PROBLEM TO WORK ON: Repeat the data in full. Drop every picture.
»»
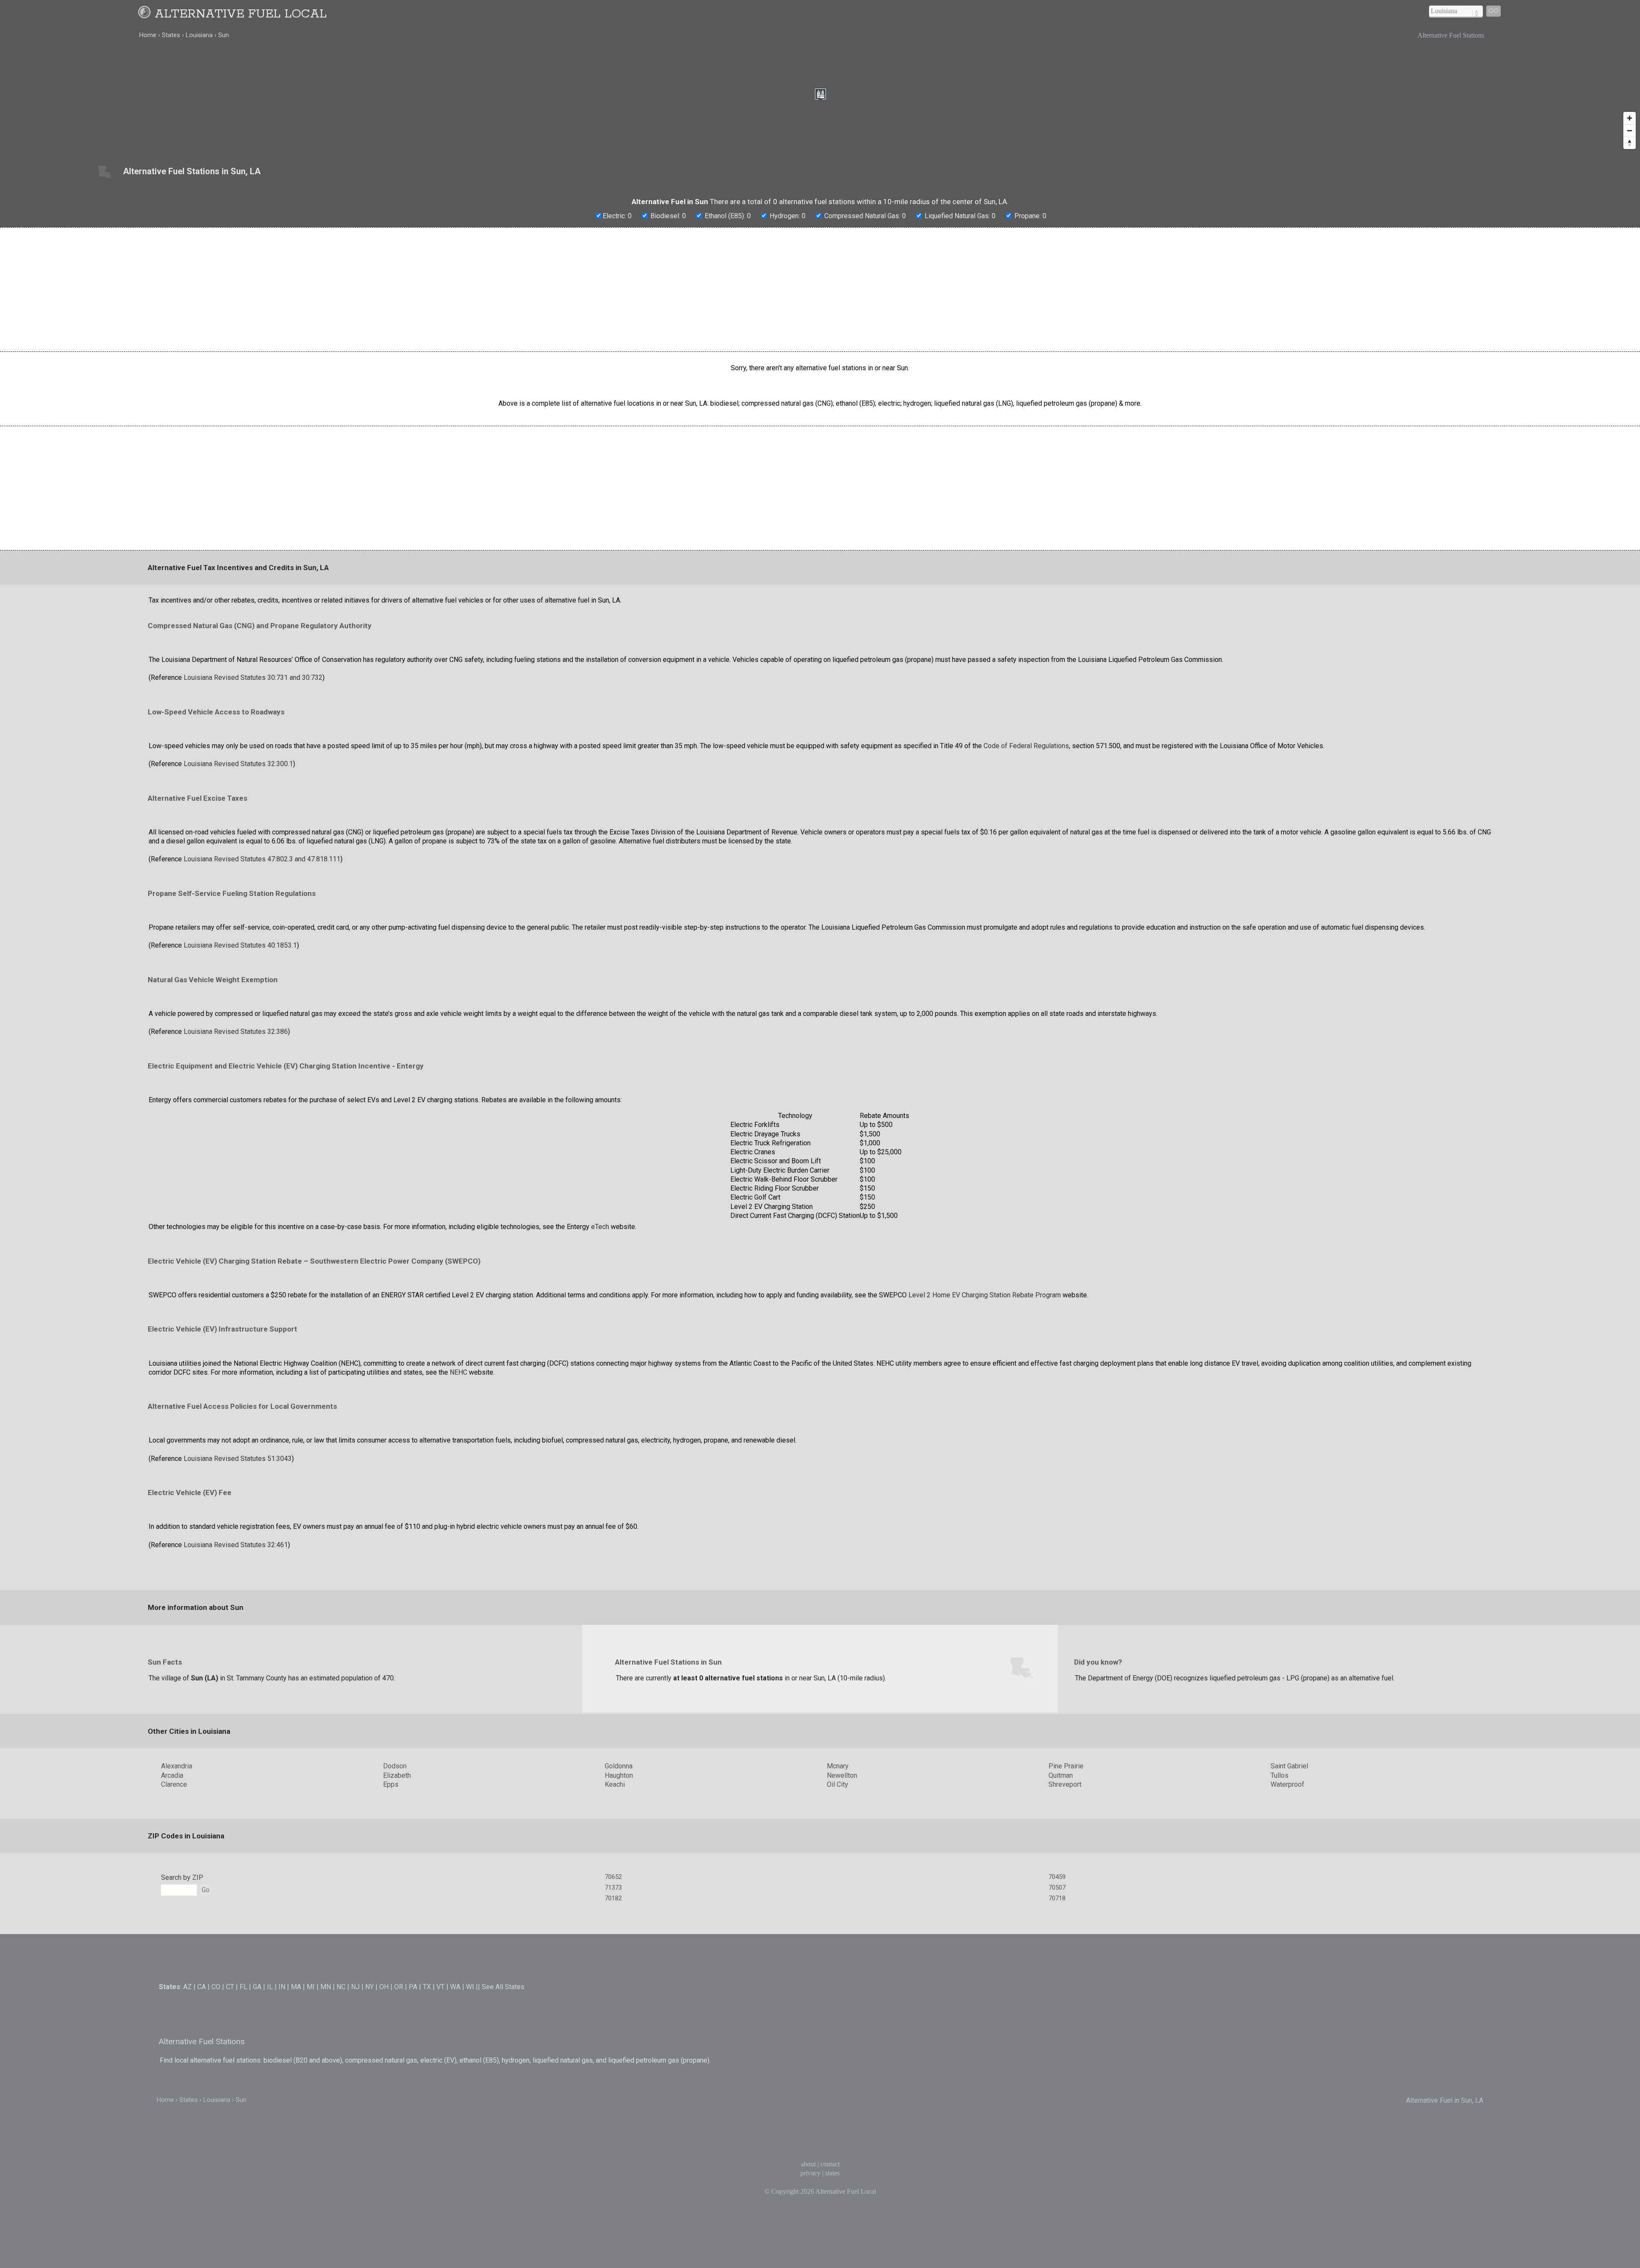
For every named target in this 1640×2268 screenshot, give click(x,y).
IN (281, 1987)
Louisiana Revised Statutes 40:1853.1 (240, 945)
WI (470, 1987)
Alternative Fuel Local (241, 14)
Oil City (837, 1784)
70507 (1057, 1887)
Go (1493, 11)
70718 (1057, 1898)
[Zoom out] (1629, 130)
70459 (1057, 1877)
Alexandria (176, 1766)
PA (413, 1987)
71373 (613, 1887)
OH (384, 1987)
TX (427, 1987)
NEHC (458, 1372)
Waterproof (1287, 1784)
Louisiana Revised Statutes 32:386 (236, 1031)
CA (201, 1987)
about (808, 2164)
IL (270, 1987)
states (832, 2173)
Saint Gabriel (1289, 1766)
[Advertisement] (820, 289)
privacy (810, 2173)
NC (341, 1987)
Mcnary (838, 1766)
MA (296, 1987)
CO (215, 1987)
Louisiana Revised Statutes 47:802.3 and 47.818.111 (262, 859)
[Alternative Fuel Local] (145, 14)
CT (230, 1987)
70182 (613, 1898)
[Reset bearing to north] (1629, 143)
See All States (503, 1987)
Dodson (395, 1766)
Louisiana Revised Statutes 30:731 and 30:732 (253, 677)
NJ (355, 1987)
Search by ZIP (182, 1877)
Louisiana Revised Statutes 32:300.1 (238, 764)
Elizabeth (397, 1775)
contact (830, 2164)
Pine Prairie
««
TASK RESULT:
For every named target in this 1640×2268 screenshot, give click(x,y).
IN (281, 1987)
Louisiana Revised Statutes 40:1853.1 (240, 945)
WI (470, 1987)
Alternative Fuel Local (241, 14)
Oil City (837, 1784)
70507 (1057, 1887)
Go (1493, 11)
70718 (1057, 1898)
[Zoom out] (1629, 130)
70459 (1057, 1877)
Alexandria (176, 1766)
PA (413, 1987)
71373 (613, 1887)
OH (384, 1987)
TX (427, 1987)
NEHC (458, 1372)
Waterproof (1287, 1784)
Louisiana Revised Statutes 32:386 (236, 1031)
CA (201, 1987)
about (808, 2164)
IL (270, 1987)
states (832, 2173)
Saint Gabriel (1289, 1766)
[Advertisement] (820, 289)
privacy (810, 2173)
NC (341, 1987)
Mcnary (838, 1766)
MA (296, 1987)
CO (215, 1987)
Louisiana Revised Statutes 47:802.3 and 47.818.111 (262, 859)
[Alternative Fuel Local] (145, 14)
CT (230, 1987)
70182 (613, 1898)
[Reset bearing to north] (1629, 143)
See All States (503, 1987)
Dodson (395, 1766)
Louisiana Revised Statutes 30:731 and 30:732 (253, 677)
NJ (355, 1987)
Search by ZIP (182, 1877)
Louisiana Revised Statutes 32:300.1 (238, 764)
Elizabeth (397, 1775)
contact (830, 2164)
Pine Prairie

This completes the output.